Como se a nossa pele fosse um íman

Espreguiças-te à janela, o teu corpo desdobra-se num longo bocejo, a noite ainda colada à pele é sacudida vigorosamente, o sol irrompe e desenha a tua silhueta através de minúsculas partículas que se agitam no ar. Viras o teu rosto e olhas-me prolongadamente, os teus lábios rasgam-se num sorriso igual ao meu. Enquanto o teu olhar acaricia cada pormenor que encontras em mim, dizes em silêncio algo que não ousas pronunciar no décibel mais baixo da tua voz, caminhas até mim e aninhas-te no meu abraço. Aconchegas o meu cabelo, loiro cor de açucena, por detrás da orelha, os teus dedos deslizam até à minha nuca e massajas a saliência do meu pescoço, o meu corpo estremece, rimos os dois. Levantas-te num ápice, fazes com que o lençol esvoace por cima das nossas cabeças, dás uma gargalhada intensa, agarro-te as pernas e cais por cima de mim, faço-te cócegas e continuamos os dois a rir. E, num momento roubado ao tempo, paramos, fixamos o olhar e abraçamo-nos fortemente, como se a nossa pele fosse um íman, e dizemo-lo na nossa mudez que seremos eternamente um do outro.

Hoje já não estamos juntos mas momentos como este ficarão eternamente na memória da minha saudade.

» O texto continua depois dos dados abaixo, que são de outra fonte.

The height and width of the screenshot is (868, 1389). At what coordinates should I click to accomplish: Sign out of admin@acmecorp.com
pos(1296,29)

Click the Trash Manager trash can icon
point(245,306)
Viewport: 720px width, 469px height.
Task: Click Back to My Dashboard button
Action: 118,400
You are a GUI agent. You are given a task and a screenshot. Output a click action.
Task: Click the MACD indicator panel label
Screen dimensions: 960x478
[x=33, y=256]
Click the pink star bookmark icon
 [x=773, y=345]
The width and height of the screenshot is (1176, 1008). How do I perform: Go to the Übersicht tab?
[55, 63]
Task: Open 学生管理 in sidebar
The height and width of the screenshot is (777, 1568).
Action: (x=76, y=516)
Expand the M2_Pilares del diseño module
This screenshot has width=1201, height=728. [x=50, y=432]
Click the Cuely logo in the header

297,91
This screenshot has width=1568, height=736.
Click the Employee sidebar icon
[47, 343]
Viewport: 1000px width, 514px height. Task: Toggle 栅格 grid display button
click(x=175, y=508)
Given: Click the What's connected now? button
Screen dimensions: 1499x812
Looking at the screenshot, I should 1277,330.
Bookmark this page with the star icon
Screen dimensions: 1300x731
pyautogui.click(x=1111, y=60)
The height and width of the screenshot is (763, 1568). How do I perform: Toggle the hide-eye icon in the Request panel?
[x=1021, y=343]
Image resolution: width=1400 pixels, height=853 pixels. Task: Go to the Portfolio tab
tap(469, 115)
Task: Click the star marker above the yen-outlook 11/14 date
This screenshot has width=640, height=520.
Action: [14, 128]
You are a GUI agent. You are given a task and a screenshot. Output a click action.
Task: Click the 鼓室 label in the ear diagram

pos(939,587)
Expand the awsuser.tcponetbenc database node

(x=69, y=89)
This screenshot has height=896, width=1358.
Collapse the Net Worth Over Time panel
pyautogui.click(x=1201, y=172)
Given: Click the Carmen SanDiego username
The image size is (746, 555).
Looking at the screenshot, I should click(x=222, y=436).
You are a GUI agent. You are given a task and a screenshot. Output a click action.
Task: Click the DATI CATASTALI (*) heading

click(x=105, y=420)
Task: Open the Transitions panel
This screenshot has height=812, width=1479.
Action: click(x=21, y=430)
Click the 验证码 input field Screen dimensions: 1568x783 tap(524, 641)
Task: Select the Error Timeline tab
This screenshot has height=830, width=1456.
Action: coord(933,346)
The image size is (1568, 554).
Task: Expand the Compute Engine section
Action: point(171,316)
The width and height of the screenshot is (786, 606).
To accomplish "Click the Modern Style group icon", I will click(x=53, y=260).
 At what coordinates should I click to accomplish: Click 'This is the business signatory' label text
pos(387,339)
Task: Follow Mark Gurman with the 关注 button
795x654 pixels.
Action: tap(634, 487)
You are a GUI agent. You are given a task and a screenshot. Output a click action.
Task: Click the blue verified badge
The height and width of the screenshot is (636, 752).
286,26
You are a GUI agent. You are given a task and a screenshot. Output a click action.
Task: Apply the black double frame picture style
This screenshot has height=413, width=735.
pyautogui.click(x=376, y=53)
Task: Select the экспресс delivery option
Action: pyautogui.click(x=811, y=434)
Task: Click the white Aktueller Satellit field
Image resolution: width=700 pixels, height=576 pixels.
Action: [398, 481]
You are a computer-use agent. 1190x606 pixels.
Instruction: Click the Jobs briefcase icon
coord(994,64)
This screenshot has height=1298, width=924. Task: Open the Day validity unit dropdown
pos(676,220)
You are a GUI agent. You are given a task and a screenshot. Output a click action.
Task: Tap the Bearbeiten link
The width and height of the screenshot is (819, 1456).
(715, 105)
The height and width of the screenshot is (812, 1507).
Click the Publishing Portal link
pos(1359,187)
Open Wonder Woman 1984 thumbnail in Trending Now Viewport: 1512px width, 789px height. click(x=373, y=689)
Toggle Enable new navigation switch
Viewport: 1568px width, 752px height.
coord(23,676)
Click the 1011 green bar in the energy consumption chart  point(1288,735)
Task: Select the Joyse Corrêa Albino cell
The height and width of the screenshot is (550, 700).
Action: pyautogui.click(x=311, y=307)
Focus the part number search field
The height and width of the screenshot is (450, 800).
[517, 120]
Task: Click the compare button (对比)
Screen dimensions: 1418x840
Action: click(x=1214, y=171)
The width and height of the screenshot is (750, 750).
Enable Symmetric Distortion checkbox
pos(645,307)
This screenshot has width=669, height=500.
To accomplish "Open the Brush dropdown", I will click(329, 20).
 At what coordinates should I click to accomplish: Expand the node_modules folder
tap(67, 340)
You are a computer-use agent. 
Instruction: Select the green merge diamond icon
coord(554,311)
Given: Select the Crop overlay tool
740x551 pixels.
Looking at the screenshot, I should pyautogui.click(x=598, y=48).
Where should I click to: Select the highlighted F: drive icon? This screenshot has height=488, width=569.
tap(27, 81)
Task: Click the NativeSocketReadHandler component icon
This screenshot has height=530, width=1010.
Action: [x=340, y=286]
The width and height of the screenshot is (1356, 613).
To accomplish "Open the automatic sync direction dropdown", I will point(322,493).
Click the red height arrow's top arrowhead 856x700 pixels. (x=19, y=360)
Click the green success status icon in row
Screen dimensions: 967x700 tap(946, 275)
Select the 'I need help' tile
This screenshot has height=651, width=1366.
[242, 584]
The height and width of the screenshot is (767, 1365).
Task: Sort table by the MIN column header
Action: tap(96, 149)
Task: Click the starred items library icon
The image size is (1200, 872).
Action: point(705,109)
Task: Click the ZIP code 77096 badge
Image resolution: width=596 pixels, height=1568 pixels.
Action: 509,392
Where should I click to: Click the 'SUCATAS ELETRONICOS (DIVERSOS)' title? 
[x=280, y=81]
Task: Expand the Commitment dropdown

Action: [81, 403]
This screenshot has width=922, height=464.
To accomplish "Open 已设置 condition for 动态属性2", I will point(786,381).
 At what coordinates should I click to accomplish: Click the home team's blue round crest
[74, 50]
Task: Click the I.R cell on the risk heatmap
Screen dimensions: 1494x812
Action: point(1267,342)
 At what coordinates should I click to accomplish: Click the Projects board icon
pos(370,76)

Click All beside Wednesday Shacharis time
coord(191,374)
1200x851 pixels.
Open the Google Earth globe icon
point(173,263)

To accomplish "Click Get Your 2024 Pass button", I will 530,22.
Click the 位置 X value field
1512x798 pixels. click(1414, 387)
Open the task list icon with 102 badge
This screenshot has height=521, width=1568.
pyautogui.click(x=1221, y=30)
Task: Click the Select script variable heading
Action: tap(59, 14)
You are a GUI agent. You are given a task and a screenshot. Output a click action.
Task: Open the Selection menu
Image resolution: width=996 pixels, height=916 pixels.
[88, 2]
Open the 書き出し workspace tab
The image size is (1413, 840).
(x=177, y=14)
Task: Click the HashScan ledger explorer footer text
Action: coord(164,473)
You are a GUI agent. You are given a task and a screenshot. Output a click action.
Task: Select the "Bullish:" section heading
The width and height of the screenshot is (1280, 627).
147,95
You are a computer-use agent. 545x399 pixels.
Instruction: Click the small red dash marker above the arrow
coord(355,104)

Inconfundivelmente Domingo

Nunca trabalhara e desde que o marido falecera ocupava o seu tempo a passear-se pelas mesmas ruas, pelas mesmas conversas, a caminho do nada. Agora o tempo era só seu e não sabia como descontar-lhe as horas e os minutos, os dias pareciam-lhe todos iguais, excepto os Domingos, esses eram inconfundivelmente Domingos. De 2ª feira a Sábado entretinha-se a conversar com a empregada do café da esquina, com a padeira que já não fazia pão, com o senhor da mercearia, a quem também tinha falecido a esposa, mas há já algum tempo, há cerca de dois ou talvez três anos, não sabia precisar bem, por fim regressava a uma casa vazia, despida do seu marido. Falecerá há 7 meses e 4 dias, sabia precisar tão bem, o tempo começara a ser facturado a partir do dia em que o seu marido dera o último sopro de vida.
Os seus filhos pouco a visitavam, andavam sempre muito ocupados, absorvidos com as suas carreiras, tinham optado por não ter filhos, tanto um como outro, convenciam-se tentando convencer os outros com frases feitas como “não tinham condições para os criar filhos” ou “que o mundo de hoje não era o lugar ideal para educar uma criança”. Tricotava longos cachecóis para os netos que nunca iria ter, guardava as molduras que lhe ofereciam no natal e sentia os braços sós e desgastados. Os dias da semana eram ocupados com a desocupação das rotinas, das pequenas rotinas que a ajudavam a passar o tempo, mas os Domingos custavam a passar, apenas se lembra, nestes 7 meses e 4 dias, de ter passado dois Domingos com os filhos. A televisão, que tinha que pôr no volume mais elevado, entretinha-a relativamente, soava-lhe a silêncio, como a silêncio lhe soava a rua de todos os dias nos Domingos.
Neste Domingo, 28 Domingos passados, fazia um napron de renda bege com quadrados de linho, também bejes, que certamente seriam guardados na mesma gaveta onde depositava as memórias. A televisão ecoava de forma estridente pela casa, as imagens pareciam-lhe invisuais, como invisuais lhe pareciam os seus dias, o telefone tocou uma, duas, várias vezes, quando este estava prestes a desistir, ela pega no auscultador e ouve do outro lado: “Mãe, eu e a Ana temos uma novidade para si, podemos ir buscá-la para almoçar connosco?”

Eternamente

E de novo acredito que nada do que é importante se perde verdadeiramente. Apenas nos iludimos, julgando ser donos das coisas, dos instantes e dos outros. Comigo caminham todos os mortos que amei, todos os amigos que se afastaram, todos os dias felizes que se apagaram. Não perdi nada, apenas a ilusão de que tudo podia ser meu para sempre.

Miguel Sousa Tavares

Elemento Essencial

Retiro ao elemento tempo a sua exactidão,
congelo o momento num vão de escadas.
E silencio o rosto mergulhado entre os joelhos,
humedecido por sal e saudade.

Traço a compasso a circunferência,
cujos limites se fecham numa memória, a nossa.
O que dizer quando tudo já foi dito…
O que fazer quando tudo já foi feito…
O que esquecer quando tudo já foi perdoado…

E aguardo por ti,
por quem ainda não conheço,
por quem não sabe quem sou.

E vejo o movimento lento dos corpos, dos nossos,
a caminharem, lado a lado, lentamente,
como se quer o amor.

E quase que te reconheço,
em cada esquina de todos os prédios,
em cada rua de todas as cidades,
em cada beijo de todos os amantes,
só tu não me podes desiludir!


のぞくトム

(Voyeurs)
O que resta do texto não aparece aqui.